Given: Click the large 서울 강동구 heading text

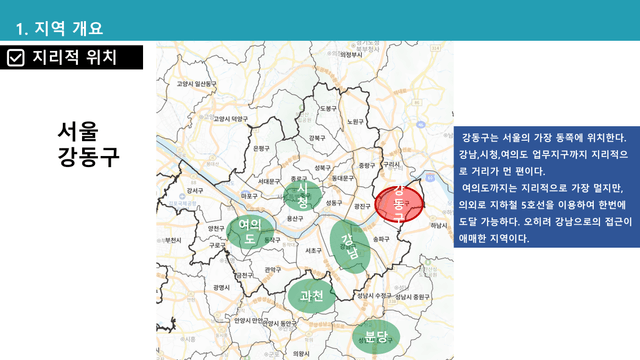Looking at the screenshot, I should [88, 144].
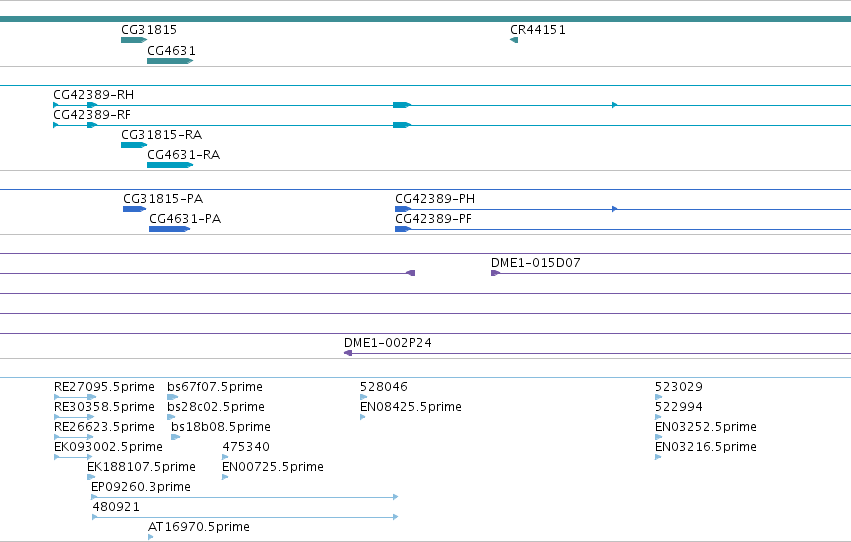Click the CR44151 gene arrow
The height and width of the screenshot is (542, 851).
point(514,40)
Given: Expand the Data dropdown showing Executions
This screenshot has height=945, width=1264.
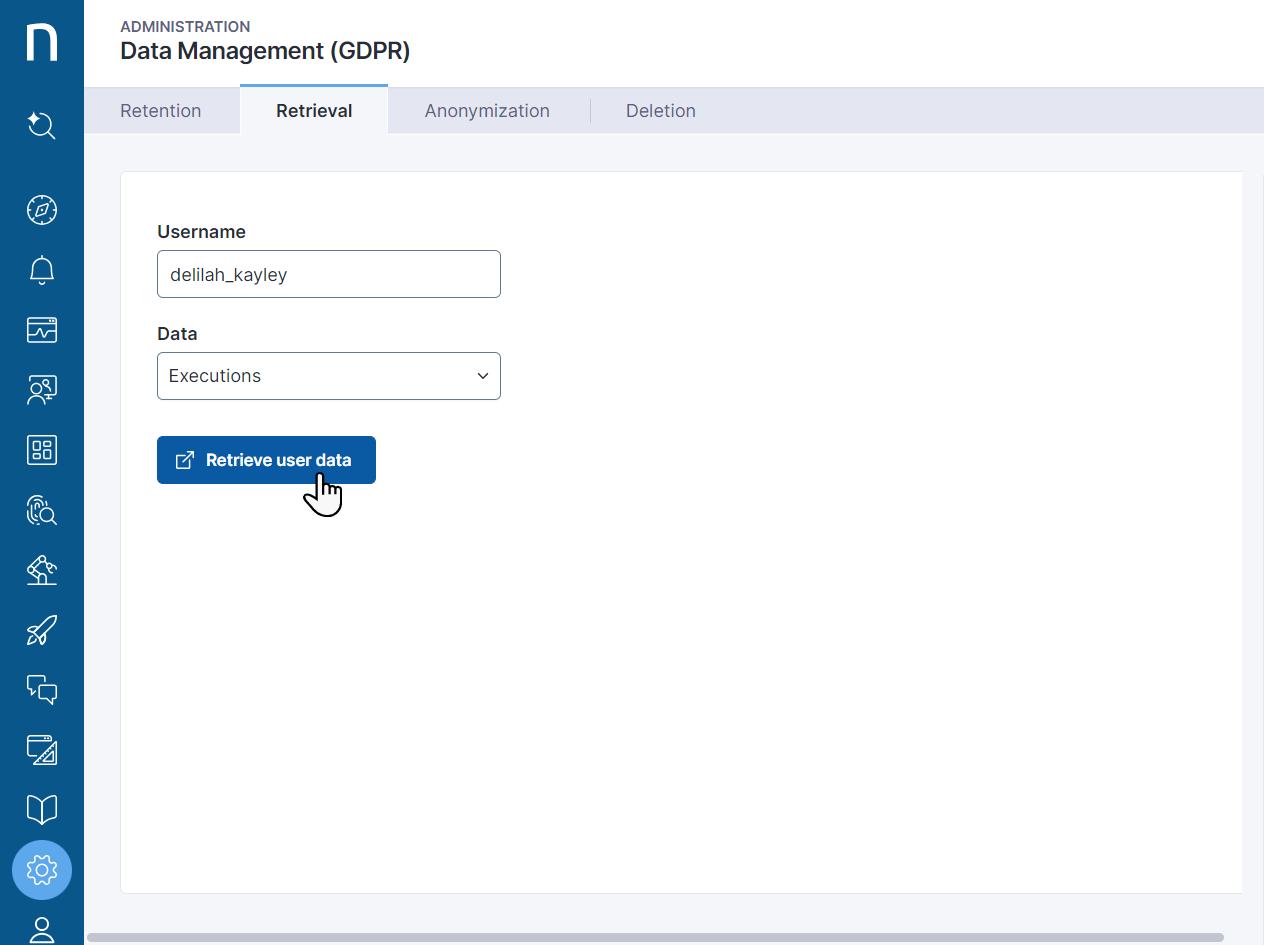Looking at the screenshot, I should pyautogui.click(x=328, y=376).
——————
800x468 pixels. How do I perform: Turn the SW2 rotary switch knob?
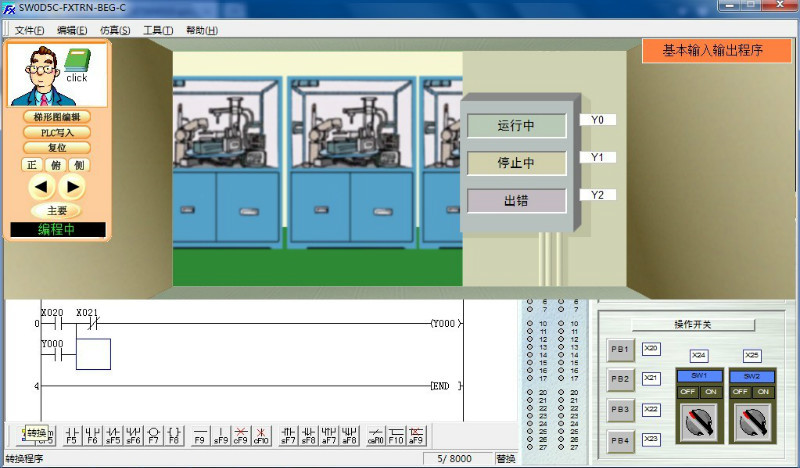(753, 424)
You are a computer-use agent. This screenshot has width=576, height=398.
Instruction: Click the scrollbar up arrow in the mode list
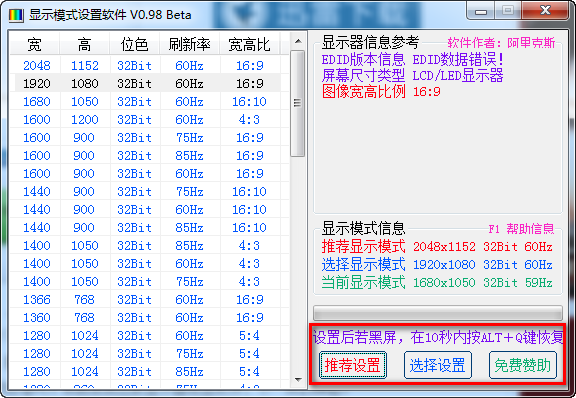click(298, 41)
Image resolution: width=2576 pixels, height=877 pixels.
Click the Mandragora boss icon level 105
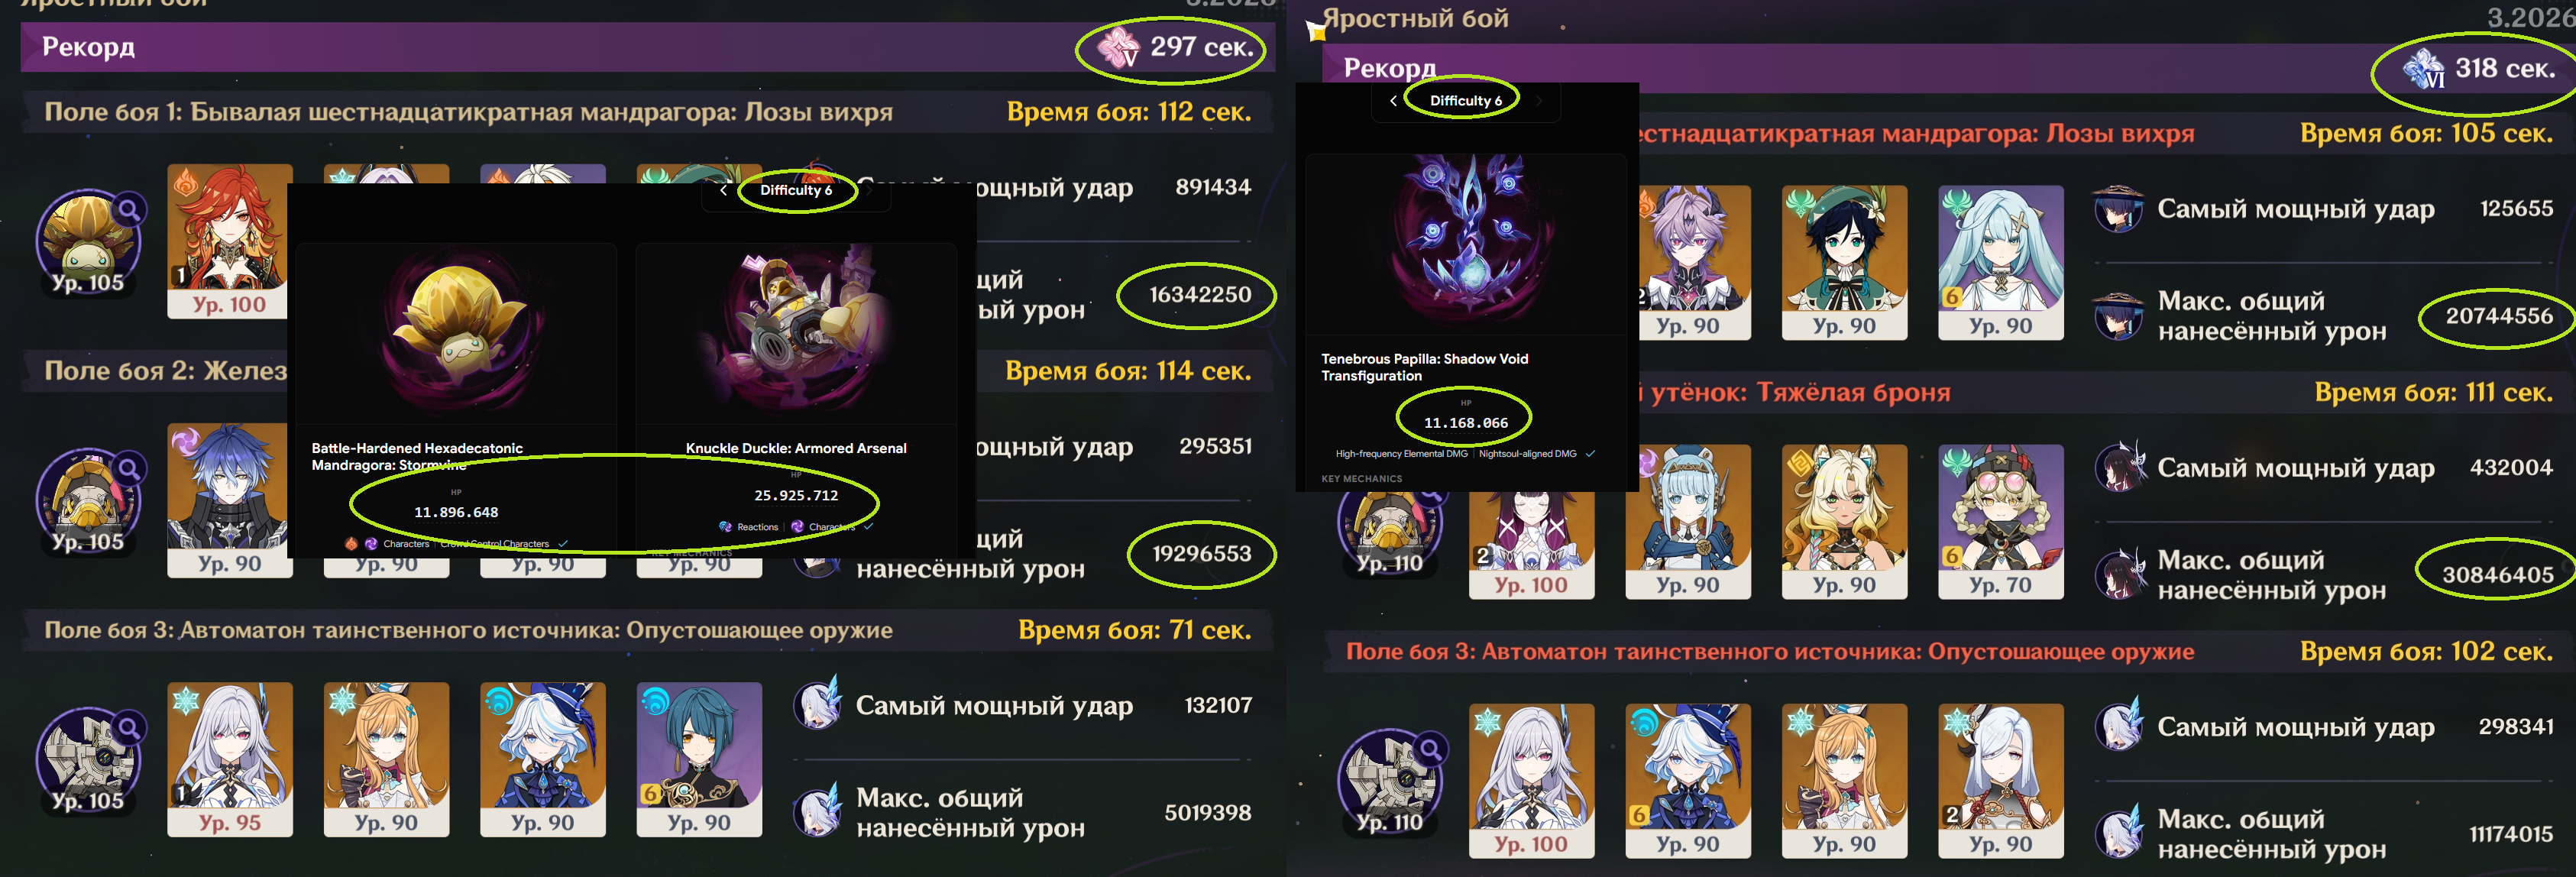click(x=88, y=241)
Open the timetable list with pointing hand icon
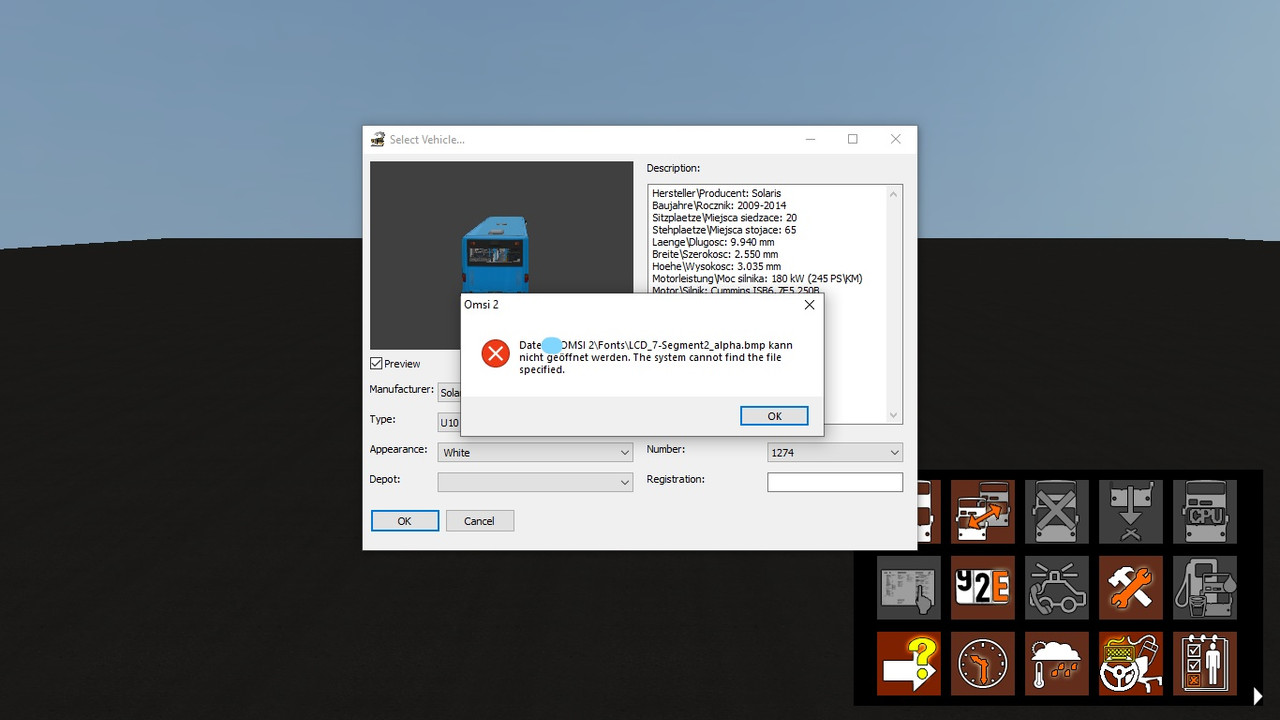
——————
Line for line, output the entries above from the line with "You are a computer-use" to the line with "Open the timetable", both included, and nothing more. Skip pictures.

You are a computer-use agent. This screenshot has width=576, height=398.
Instruction: Click the scrollbar up arrow in the mode list
click(298, 41)
Image resolution: width=2576 pixels, height=877 pixels.
Click the Mandragora boss icon level 105
click(x=88, y=241)
Open the timetable list with pointing hand icon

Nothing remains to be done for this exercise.